■ Stated task: Convert the entries into a numbered list with blank lines omitted, starting with the line containing "Viewport: 373px width, 263px height." and going on through the line containing "pos(716,583)", and include only those lines.

■ Records supplied:
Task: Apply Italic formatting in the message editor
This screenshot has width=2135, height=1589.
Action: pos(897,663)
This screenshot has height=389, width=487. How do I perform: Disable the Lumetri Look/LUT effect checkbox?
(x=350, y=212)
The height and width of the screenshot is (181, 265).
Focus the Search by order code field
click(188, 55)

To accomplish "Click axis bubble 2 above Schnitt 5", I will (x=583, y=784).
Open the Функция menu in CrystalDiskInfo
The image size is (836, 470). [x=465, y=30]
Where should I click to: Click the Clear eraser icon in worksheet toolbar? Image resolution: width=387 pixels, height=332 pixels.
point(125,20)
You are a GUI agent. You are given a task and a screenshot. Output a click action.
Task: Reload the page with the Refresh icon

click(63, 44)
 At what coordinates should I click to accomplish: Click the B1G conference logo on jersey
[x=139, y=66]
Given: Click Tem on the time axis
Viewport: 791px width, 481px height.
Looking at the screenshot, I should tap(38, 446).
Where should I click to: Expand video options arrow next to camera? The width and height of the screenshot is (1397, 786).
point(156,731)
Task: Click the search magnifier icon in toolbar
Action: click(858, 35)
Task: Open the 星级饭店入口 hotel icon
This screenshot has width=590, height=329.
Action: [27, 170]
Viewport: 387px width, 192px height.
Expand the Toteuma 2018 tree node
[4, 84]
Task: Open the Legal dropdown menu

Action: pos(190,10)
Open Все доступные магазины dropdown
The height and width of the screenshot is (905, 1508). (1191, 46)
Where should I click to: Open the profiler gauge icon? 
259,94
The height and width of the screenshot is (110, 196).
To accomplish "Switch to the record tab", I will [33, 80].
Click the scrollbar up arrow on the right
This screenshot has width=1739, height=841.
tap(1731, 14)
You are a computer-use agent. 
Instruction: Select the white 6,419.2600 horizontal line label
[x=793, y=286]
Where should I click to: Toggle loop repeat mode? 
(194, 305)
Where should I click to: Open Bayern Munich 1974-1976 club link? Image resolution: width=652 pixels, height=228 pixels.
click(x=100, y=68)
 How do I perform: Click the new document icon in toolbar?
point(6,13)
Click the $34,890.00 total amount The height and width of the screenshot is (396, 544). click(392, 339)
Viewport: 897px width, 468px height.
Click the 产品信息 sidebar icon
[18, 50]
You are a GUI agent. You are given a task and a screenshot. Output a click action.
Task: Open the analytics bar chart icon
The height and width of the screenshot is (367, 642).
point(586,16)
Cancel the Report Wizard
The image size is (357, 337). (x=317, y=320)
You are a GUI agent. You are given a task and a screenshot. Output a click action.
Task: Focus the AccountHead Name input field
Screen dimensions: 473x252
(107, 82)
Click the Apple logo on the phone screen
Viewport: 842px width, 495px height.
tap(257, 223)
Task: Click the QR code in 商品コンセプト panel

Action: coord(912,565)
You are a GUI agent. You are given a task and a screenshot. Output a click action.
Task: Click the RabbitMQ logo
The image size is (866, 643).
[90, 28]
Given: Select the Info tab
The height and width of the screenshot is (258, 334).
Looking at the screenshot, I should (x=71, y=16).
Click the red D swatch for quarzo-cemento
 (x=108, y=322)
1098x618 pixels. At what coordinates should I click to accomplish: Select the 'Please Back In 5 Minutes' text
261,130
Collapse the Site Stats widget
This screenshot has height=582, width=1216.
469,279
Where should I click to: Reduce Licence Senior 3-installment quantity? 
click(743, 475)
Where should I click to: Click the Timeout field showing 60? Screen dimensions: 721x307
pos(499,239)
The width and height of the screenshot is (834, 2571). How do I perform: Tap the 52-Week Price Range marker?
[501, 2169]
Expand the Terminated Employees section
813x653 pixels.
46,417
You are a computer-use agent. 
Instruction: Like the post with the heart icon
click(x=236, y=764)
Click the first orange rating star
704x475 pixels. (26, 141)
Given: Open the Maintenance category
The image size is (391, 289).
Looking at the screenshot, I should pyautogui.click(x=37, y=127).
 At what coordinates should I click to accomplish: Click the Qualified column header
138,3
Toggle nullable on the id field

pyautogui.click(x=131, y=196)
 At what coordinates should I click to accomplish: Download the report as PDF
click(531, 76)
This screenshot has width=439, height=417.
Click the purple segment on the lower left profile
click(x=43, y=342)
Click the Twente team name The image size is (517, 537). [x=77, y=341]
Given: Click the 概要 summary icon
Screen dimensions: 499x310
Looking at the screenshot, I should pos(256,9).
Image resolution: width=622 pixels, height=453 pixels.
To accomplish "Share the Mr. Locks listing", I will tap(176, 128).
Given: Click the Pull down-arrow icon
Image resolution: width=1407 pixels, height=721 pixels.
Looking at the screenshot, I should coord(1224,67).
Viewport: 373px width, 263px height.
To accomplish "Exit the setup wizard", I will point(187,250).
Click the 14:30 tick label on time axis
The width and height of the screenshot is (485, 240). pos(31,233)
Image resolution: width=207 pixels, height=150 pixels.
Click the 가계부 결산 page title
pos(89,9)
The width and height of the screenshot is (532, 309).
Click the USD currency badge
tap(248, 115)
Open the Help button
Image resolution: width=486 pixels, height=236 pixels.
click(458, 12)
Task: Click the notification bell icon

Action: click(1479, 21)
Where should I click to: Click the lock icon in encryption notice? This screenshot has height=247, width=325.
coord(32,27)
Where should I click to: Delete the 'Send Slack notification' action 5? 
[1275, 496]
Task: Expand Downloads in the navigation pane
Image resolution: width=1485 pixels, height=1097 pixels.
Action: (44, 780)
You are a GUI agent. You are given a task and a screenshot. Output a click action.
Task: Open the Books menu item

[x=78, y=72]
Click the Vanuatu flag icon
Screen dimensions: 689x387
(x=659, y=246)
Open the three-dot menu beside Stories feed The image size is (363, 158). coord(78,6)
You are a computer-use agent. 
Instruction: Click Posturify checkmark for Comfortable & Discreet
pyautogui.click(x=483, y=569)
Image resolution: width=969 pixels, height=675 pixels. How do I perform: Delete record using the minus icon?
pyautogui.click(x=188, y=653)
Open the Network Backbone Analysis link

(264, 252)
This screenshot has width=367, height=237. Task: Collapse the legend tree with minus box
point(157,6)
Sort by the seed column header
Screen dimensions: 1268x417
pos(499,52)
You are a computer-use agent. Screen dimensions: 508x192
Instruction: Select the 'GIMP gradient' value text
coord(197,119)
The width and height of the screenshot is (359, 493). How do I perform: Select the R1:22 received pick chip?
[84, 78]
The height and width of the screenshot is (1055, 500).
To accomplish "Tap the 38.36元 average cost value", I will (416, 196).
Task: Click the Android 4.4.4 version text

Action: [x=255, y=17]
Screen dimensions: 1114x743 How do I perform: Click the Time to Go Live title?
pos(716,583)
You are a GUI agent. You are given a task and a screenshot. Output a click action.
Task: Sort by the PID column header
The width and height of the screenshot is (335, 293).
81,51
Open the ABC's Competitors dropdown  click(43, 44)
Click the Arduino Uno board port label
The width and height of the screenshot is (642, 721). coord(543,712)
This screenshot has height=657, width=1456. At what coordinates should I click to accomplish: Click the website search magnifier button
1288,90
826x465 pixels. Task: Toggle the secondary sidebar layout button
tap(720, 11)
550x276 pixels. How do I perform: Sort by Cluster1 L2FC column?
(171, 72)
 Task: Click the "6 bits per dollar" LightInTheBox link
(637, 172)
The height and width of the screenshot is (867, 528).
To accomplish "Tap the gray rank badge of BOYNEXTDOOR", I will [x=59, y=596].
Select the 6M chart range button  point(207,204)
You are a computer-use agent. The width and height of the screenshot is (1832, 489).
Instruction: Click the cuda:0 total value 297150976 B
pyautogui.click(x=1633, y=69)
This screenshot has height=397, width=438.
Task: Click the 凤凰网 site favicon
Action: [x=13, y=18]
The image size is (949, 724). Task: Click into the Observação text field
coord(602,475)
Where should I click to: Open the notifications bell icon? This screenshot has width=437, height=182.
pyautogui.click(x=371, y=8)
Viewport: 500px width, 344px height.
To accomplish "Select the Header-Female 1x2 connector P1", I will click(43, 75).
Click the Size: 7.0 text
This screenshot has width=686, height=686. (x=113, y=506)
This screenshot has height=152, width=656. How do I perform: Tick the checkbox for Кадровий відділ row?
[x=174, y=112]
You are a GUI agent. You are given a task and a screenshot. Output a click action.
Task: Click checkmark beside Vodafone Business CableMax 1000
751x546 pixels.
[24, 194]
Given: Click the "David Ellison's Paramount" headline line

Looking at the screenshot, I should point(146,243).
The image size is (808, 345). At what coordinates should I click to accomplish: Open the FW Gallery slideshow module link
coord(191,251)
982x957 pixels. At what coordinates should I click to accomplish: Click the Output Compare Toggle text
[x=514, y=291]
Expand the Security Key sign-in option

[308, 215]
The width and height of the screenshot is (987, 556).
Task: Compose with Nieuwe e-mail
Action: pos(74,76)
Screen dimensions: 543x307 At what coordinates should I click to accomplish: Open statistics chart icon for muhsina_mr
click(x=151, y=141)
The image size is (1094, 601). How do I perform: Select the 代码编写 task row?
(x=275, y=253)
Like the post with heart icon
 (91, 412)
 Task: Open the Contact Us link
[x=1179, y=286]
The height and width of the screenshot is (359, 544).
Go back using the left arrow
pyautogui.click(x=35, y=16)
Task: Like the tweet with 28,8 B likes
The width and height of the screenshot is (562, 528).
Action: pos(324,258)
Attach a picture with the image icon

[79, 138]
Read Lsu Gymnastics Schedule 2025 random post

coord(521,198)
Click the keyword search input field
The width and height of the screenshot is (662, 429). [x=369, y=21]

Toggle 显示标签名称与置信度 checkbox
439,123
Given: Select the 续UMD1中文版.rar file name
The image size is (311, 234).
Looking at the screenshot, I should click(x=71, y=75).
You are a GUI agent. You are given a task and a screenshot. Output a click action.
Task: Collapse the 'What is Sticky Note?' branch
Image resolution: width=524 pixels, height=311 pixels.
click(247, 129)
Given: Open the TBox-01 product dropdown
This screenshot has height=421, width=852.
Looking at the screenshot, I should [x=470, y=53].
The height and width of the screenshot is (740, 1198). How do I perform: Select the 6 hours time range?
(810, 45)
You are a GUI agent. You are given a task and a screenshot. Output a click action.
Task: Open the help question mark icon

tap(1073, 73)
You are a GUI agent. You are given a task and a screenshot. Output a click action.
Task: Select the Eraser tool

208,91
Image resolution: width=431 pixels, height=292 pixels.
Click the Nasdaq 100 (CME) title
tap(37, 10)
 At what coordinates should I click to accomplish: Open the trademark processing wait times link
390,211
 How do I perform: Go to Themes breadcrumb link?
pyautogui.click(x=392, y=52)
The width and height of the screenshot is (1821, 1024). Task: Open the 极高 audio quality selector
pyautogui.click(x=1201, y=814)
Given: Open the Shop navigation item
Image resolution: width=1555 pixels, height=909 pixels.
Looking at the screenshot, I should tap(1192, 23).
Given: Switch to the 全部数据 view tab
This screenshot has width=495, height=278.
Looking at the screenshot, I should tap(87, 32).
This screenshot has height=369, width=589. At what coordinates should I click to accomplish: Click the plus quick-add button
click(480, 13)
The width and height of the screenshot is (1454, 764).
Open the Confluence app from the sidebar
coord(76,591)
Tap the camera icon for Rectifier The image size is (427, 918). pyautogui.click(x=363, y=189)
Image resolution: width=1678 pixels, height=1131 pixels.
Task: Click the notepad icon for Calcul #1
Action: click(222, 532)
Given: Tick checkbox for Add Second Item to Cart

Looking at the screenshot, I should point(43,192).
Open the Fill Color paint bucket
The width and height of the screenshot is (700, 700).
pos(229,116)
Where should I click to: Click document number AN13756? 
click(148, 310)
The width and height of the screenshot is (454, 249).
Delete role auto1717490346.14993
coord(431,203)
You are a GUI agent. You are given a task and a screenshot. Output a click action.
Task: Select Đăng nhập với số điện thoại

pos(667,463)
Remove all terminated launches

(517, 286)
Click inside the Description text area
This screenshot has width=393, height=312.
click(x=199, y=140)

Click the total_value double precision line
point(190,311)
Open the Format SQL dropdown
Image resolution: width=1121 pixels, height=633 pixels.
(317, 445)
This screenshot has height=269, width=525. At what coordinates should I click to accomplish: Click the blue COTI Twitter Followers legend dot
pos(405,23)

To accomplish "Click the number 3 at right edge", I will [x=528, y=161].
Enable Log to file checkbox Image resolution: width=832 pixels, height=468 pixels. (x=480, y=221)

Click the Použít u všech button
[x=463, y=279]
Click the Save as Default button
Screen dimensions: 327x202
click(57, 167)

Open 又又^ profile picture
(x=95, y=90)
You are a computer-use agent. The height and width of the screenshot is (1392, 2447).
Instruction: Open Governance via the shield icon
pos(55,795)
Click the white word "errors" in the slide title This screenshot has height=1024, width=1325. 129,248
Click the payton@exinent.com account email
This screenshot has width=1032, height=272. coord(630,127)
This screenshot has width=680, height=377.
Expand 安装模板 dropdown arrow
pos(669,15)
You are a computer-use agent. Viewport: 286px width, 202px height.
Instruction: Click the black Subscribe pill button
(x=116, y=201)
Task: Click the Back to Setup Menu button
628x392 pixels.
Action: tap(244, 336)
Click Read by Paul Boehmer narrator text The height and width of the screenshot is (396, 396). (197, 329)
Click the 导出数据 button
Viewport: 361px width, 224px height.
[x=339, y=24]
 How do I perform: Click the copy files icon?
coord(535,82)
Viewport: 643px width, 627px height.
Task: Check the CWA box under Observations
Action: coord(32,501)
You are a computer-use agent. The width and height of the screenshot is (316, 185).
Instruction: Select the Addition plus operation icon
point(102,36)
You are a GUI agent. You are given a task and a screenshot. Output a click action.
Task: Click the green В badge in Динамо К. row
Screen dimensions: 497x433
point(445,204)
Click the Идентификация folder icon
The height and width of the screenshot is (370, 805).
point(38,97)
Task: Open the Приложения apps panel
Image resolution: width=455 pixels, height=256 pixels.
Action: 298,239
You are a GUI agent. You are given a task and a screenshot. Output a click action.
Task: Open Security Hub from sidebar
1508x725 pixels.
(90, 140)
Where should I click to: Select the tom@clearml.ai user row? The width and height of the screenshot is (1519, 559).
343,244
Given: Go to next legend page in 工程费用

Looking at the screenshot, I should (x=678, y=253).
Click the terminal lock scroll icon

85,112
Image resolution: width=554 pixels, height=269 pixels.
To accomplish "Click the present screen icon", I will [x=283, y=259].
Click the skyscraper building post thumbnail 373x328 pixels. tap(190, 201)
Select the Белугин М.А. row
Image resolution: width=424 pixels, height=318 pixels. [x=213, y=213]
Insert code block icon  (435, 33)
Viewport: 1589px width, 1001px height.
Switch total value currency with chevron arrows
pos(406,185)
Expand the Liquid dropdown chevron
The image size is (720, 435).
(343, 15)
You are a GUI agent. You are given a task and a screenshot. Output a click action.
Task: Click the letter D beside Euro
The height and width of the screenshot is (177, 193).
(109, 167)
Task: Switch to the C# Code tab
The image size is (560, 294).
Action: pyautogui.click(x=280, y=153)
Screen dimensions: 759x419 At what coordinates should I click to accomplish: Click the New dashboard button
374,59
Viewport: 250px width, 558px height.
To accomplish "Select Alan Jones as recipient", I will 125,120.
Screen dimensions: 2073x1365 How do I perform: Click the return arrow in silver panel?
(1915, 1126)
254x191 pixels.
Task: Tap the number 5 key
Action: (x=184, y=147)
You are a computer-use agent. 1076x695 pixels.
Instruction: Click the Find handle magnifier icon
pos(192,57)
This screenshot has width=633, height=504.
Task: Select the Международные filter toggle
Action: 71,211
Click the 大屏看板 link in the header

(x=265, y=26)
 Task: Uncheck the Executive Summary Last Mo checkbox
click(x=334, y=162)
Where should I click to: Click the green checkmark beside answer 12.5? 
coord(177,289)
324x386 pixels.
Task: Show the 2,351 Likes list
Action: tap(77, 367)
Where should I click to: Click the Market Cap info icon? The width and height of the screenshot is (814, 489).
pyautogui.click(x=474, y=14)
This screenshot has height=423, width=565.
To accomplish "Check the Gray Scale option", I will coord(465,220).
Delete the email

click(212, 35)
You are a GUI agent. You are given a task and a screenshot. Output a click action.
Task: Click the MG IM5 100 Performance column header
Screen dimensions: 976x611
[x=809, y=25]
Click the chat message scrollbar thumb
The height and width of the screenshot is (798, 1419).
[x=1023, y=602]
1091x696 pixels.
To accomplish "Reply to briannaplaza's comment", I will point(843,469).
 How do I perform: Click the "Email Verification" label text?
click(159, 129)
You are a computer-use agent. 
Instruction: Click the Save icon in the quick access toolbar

■ Reply:
1. Viewport: 373px width, 263px height.
2. To accomplish "Exit the setup wizard", I will point(187,250).
3. Click the 14:30 tick label on time axis
4. The width and height of the screenshot is (485, 240). pos(31,233)
5. Image resolution: width=207 pixels, height=150 pixels.
6. Click the 가계부 결산 page title
7. pos(89,9)
8. The width and height of the screenshot is (532, 309).
9. Click the USD currency badge
10. tap(248, 115)
11. Open the Help button
12. Image resolution: width=486 pixels, height=236 pixels.
13. click(458, 12)
14. Task: Click the notification bell icon
15. Action: click(1479, 21)
16. Where should I click to: Click the lock icon in encryption notice? This screenshot has height=247, width=325.
17. coord(32,27)
18. Where should I click to: Delete the 'Send Slack notification' action 5? 
19. [1275, 496]
20. Task: Expand Downloads in the navigation pane
21. Image resolution: width=1485 pixels, height=1097 pixels.
22. Action: (44, 780)
23. You are a GUI agent. You are given a task and a screenshot. Output a click action.
24. Task: Open the Books menu item
25. [x=78, y=72]
26. Click the Vanuatu flag icon
27. Screen dimensions: 689x387
28. (x=659, y=246)
29. Open the three-dot menu beside Stories feed The image size is (363, 158). coord(78,6)
30. You are a computer-use agent. 
31. Instruction: Click Posturify checkmark for Comfortable & Discreet
32. pyautogui.click(x=483, y=569)
33. Image resolution: width=969 pixels, height=675 pixels. How do I perform: Delete record using the minus icon?
34. pyautogui.click(x=188, y=653)
35. Open the Network Backbone Analysis link
36. (264, 252)
37. This screenshot has width=367, height=237. Task: Collapse the legend tree with minus box
38. point(157,6)
39. Sort by the seed column header
40. Screen dimensions: 1268x417
41. pos(499,52)
42. You are a computer-use agent. Screen dimensions: 508x192
43. Instruction: Select the 'GIMP gradient' value text
44. coord(197,119)
45. The width and height of the screenshot is (359, 493). How do I perform: Select the R1:22 received pick chip?
46. [84, 78]
47. The height and width of the screenshot is (1055, 500).
48. To accomplish "Tap the 38.36元 average cost value", I will (416, 196).
49. Task: Click the Android 4.4.4 version text
50. Action: [x=255, y=17]
51. Screen dimensions: 1114x743 How do I perform: Click the Time to Go Live title?
52. pos(716,583)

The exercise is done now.